USA: Regulierungswelle trifft Tattoo-Branche
In den USA wächst die staatliche Regulierung. Mehrere Bundesstaaten haben 2025/26 neue Hygienestandards eingeführt – Pflicht-Zertifizierungen, regelmäßige Inspektionen, digitale Kundendokumentation. Was in Europa schon länger Standard ist, holt die USA gerade nach. Das hat Folgewirkungen: Günstig-Studios ohne Professionalisierung werden verdrängt. Kunden achten mehr auf Zertifikate und hygienische Standards. Für qualifizierte Artists ist das eine Chance.

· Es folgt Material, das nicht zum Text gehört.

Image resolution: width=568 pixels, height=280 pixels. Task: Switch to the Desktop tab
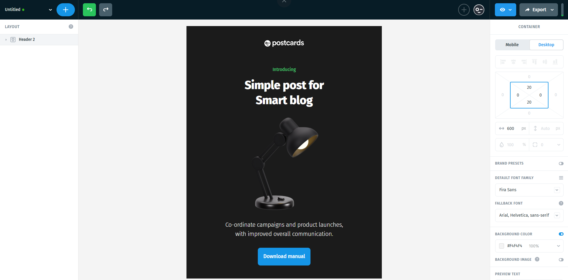(546, 45)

Social Media reguliert Tattoo-Content
Instagram und TikTok haben ihre Richtlinien für Tattoo-Content verschärft – bestimmte Körperstellen werden automatisch verborgen oder Accounts eingeschränkt. Das trifft Artists die auf Social Media ihren Lebensunterhalt aufbauen. Die Reaktion der Szene: eigene Plattformen, Newsletter, direkte Kundenbeziehungen. Wer 2026 als Tattoo-Artist nur auf Instagram setzt, baut auf Sand. Eine eigene Website und E-Mail-Liste sind wichtiger denn je.
Verfolge internationale Tattoo-News regelmäßig – nicht nur für den Weitblick, sondern weil sich Trends aus Japan, USA und Brasilien oft 2–3 Jahre später auch in Deutschland durchsetzen.